Posting. Beginning January 1, 2015, employers must display a poster in each of their workplaces. The Labor Commissioner has created a poster with the required information and it is available on the Labor Commissioner’s website.
Individual Notice. Section 2810.5 of the Labor Code (California’s “Wage Theft Prevention Act”) is amended to add a provision regarding an employee’s rights under the California paid sick leave act.10 The notice must be provided at the time of hiring. The FAQs have clarified that the updated or amended notice must be provided to new employees beginning on January 1, 2015.11 In addition, in accordance with an existing Wage Theft Prevention Act requirement, employers must provide all employees with an updated or amended notice within seven calendar days “after the time of the changes,” unless another writing is provided. For existing employees, notice of any changes to the items listed in section 2810.5 can be accomplished through a timely itemized wage statement furnished in accordance with Labor Code section 226 or some other writing, such as the Labor Commissioner’s published amended, sample Wage Theft Prevention Act notice for use by employers. However, the Labor Commissioner’s amended notice contains detailed, specific information that must be conveyed to an employee. Thus, an employer must carefully consider whether notice to existing employees can truly be effectively accomplished through itemized wage statements and may wish to consider disseminating notice to existing employees through another means. Although the “change” in the employer’s policy need not occur until July 1, 2015, to avoid inconsistencies in administration and failure to provide notice arguments, employers should consider providing an updated/amended notice as early as possible in 2015, and certainly by no later than July 8, 2015, seven days after the date an employer must begin accruing paid sick time for existing employees.

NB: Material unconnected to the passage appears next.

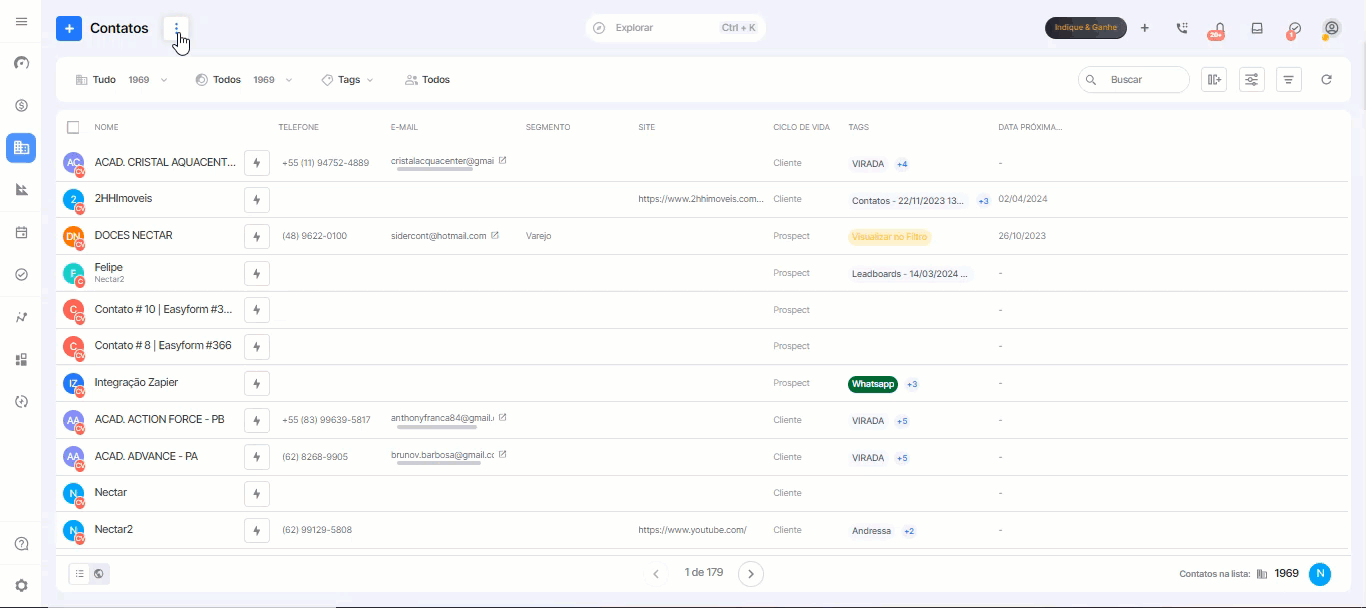Open the Tags filter dropdown
The height and width of the screenshot is (608, 1366).
[347, 79]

Written Notice Each Time Wages Paid. Employers also must provide written notice to an employee that sets forth the amount of paid sick leave available (or PTO leave provided in lieu of sick leave) for use. The employer may provide this written notice on either the employee’s itemized wage statement or in a separate writing provided on the designated pay date with the employee’s payment of wages.
Employers must keep all records documenting hours worked and paid sick days accrued and used by an employee for three years. An employer’s failure to maintain or retain adequate records creates a rebuttable presumption the employer violated the law, absent clear and convincing evidence otherwise. In addition, an employer must make these records available to an employee upon request as required under Labor Code section 226.

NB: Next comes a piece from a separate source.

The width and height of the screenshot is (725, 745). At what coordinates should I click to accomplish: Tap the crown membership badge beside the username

Under the new law, an employer cannot:
- Require, as a condition of taking sick time, that an employee search for or find a replacement worker to cover the hours during which the employee is absent.
- Deny the right to use accrued sick days or discharge, threaten to discharge, demote, suspend, or in any manner discriminate against any employee for using accrued sick days, attempting to exercise the right to use accrued sick days, filing a complaint with the department12 or alleging a violation, cooperating in an investigation or prosecution of an alleged violation, or opposing any policy or practice that is prohibited.

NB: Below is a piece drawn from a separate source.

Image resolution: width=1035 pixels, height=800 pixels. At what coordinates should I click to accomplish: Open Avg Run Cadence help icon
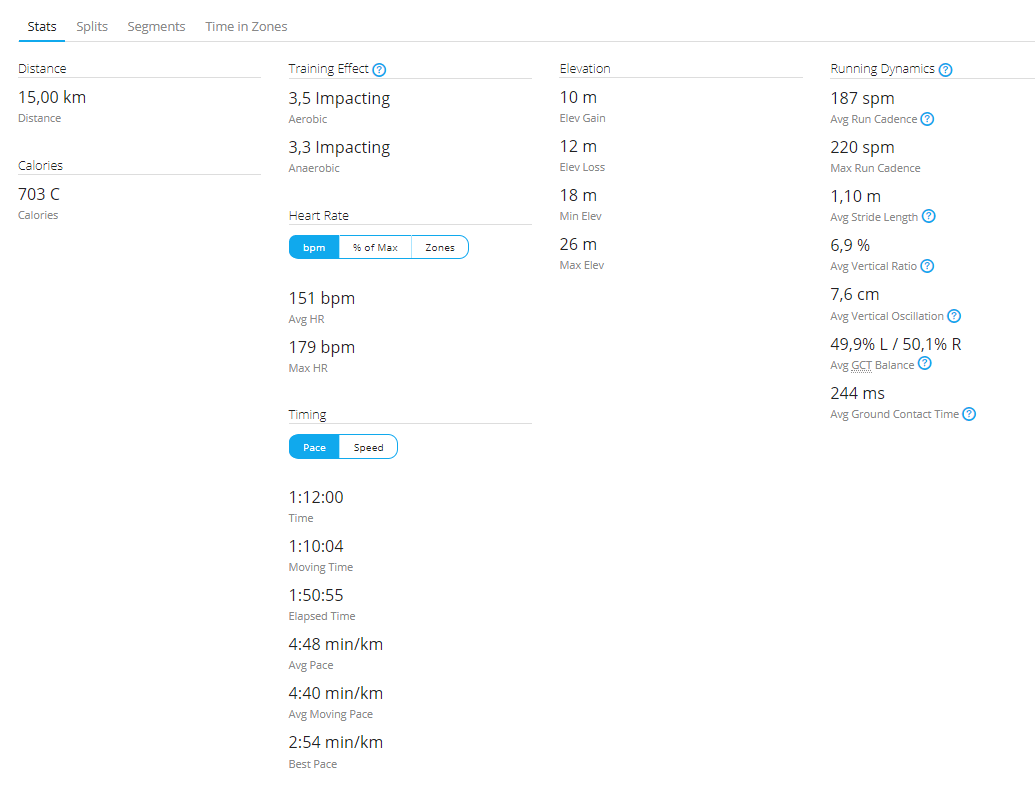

There is a rebuttable presumption of unlawful retaliation when an employer takes adverse action against a person within 30 days of the employee:
- Filing a complaint with the Labor Commissioner or alleging a violation of this law;
- Cooperating with an investigation or prosecution of an alleged violation of the law;
- Opposing any policy, practice, or act that is unlawful under the law.
In assessing penalties, the fact-finder must consider whether the employer, prior to an alleged violation, adopted, and is in compliance with, a set of policies, procedures, and practices that fully complies with the law.
The law also states that an employer is not to be assessed any penalty or liquidated damages due to an isolated or unintentional payroll error, a clerical written notice error, or an inadvertent mistake regarding accrual or available use of paid sick leave.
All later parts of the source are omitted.